**Dataset records**
*** Block opens ***

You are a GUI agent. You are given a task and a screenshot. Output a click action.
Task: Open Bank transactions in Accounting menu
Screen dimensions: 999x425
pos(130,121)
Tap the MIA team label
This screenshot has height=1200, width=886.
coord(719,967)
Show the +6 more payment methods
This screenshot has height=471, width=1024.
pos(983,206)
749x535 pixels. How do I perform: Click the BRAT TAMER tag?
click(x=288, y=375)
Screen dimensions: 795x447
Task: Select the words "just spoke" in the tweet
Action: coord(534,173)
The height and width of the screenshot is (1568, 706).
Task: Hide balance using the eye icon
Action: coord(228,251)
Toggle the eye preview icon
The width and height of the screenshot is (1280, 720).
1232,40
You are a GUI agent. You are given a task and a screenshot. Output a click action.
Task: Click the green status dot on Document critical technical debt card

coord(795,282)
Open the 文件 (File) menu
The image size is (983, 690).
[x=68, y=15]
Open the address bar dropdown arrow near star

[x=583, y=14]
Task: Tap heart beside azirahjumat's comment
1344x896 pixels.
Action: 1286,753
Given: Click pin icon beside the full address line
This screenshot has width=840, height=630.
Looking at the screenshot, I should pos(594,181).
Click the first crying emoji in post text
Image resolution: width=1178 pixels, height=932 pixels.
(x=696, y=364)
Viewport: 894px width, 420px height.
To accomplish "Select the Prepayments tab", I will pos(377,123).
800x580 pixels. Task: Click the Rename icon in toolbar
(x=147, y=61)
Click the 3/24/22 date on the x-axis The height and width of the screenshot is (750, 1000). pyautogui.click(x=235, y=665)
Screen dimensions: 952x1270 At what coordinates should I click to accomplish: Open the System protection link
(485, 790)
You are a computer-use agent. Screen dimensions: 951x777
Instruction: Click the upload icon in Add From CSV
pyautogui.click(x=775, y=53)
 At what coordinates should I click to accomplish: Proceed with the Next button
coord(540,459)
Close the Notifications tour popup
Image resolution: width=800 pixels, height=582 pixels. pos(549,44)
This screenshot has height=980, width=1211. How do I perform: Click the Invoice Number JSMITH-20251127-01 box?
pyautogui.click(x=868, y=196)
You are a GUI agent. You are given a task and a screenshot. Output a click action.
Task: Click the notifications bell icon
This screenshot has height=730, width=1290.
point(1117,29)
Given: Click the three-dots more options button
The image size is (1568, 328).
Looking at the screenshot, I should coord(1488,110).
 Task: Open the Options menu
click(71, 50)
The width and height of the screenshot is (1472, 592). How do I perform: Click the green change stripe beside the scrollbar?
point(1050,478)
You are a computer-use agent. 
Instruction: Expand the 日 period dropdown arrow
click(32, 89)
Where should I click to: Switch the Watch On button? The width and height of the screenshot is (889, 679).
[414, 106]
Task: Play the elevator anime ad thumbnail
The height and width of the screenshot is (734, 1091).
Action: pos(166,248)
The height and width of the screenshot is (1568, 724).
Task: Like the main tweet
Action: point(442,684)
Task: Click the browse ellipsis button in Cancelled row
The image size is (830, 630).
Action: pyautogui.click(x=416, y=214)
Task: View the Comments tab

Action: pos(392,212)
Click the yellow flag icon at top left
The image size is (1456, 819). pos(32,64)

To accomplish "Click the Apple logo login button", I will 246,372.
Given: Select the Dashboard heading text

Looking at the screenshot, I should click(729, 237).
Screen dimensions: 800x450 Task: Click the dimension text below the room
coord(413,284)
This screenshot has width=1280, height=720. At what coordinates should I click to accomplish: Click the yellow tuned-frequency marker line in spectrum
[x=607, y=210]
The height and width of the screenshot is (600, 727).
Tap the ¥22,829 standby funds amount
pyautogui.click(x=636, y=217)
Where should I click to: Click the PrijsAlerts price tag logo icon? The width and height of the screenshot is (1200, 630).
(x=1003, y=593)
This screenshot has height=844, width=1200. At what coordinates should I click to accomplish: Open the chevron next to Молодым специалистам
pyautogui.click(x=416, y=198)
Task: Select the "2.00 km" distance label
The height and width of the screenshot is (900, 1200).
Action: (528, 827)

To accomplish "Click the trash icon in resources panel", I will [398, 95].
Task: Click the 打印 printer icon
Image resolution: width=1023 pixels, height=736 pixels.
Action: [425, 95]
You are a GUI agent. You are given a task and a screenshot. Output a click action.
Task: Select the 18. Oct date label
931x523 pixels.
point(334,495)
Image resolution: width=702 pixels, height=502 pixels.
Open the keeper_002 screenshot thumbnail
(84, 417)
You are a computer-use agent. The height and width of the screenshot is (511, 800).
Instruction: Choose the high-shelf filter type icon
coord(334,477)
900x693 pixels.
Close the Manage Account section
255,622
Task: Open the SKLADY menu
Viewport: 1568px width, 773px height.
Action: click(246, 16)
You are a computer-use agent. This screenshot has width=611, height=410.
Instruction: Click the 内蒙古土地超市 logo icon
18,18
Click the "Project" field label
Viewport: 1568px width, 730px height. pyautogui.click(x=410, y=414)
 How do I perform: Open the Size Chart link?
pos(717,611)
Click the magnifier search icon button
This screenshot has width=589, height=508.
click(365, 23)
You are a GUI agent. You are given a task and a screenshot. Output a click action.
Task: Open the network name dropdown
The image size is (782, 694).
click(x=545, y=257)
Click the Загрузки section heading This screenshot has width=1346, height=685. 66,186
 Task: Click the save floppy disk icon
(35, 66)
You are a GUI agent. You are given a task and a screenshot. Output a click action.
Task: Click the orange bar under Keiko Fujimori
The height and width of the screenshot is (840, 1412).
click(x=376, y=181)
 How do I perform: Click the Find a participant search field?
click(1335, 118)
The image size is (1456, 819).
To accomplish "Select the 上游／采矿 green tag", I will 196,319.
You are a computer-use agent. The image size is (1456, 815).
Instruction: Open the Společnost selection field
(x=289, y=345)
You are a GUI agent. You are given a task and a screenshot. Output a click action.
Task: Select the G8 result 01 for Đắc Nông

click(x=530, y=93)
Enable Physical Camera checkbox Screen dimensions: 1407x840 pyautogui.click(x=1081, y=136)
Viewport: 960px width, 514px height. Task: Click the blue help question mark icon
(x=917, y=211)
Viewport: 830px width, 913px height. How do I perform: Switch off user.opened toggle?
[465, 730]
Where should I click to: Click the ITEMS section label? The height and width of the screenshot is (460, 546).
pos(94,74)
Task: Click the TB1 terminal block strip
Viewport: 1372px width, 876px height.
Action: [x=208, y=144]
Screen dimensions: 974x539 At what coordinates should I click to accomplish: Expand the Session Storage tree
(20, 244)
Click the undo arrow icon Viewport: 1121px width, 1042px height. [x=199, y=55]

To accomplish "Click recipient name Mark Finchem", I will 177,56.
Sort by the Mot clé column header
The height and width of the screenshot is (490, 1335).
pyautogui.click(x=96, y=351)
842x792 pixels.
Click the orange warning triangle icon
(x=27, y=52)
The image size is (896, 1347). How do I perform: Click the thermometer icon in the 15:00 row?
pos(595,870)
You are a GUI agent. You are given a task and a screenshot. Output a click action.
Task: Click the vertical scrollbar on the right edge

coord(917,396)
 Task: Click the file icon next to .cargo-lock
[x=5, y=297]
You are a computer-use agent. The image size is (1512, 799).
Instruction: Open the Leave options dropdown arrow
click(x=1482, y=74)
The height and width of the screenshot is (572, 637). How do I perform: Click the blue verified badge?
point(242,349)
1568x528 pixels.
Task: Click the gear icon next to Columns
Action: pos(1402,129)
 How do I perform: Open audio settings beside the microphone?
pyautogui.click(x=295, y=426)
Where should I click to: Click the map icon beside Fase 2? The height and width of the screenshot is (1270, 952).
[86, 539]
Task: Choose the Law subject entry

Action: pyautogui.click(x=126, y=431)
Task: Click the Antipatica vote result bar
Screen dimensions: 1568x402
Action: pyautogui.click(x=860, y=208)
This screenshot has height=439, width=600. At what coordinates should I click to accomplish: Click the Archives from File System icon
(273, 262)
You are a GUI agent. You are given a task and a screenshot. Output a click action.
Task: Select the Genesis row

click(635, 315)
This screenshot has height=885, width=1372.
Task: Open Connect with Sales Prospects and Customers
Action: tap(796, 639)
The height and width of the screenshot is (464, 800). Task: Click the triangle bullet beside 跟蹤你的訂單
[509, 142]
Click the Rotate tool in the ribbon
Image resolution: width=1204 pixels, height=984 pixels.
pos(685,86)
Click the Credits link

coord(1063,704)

*** Block closes ***

**WHAT YOU SHOULD DO**
All lines in the data that contain the word "will" should be copied.

**WRITTEN ANSWER**
To accomplish "Select the Prepayments tab", I will pos(377,123).
To accomplish "Click the Apple logo login button", I will 246,372.
To accomplish "Click the trash icon in resources panel", I will [398, 95].
To accomplish "Select the 上游／采矿 green tag", I will 196,319.
To accomplish "Click recipient name Mark Finchem", I will 177,56.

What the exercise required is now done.